To our knowledge, this is the first study to investigate the systemic pharmacokinetics of oxaliplatin administered by ePIPAC in humans. In conclusion, the systemic absorption of oxaliplatin administered by ePIPAC was higher than expected, reaching concentrations equal to those reached with systemic chemotherapy, as reported in other studies. This finding does not support one of the proclaimed benefits of ePIPAC: a decreased systemic exposure and potentially less toxic profile compared with systemic administration.
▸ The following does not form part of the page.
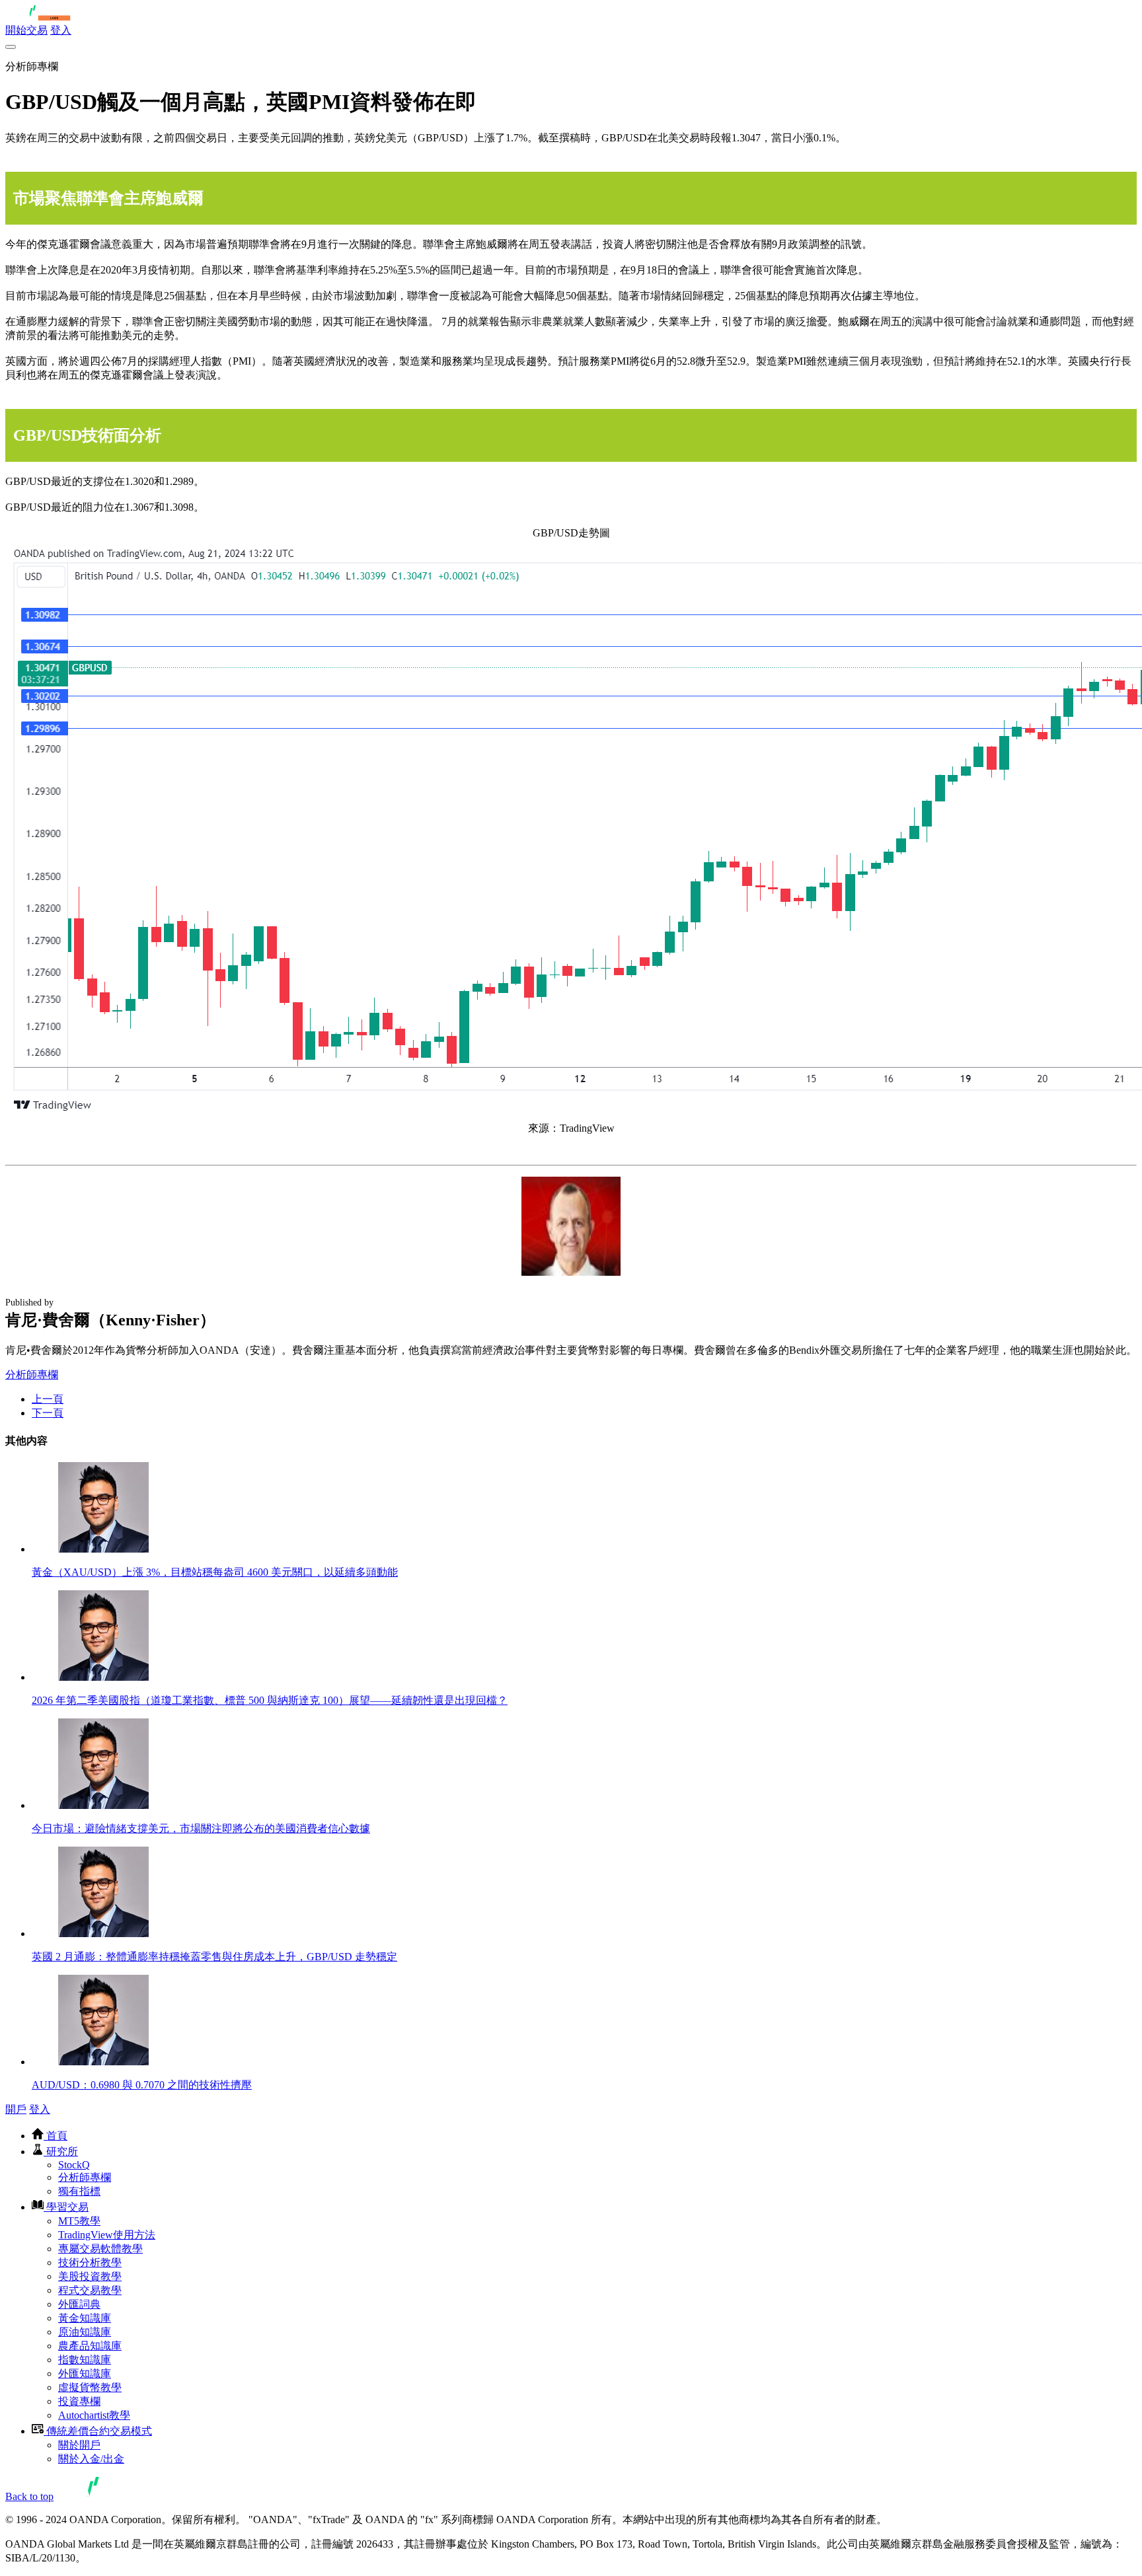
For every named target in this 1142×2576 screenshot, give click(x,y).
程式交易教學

Additional sampling at 24 and/or 48 h after administration of ePIPAC could have increased the accuracy of the oxaliplatin plasma AUC and clearance. Oxaliplatin was mainly excreted during the first 7 days and no accumulation was observed. This allows repeated treatment with ePIPAC at 6-week intervals and potentially also more frequently without further increasing toxicity.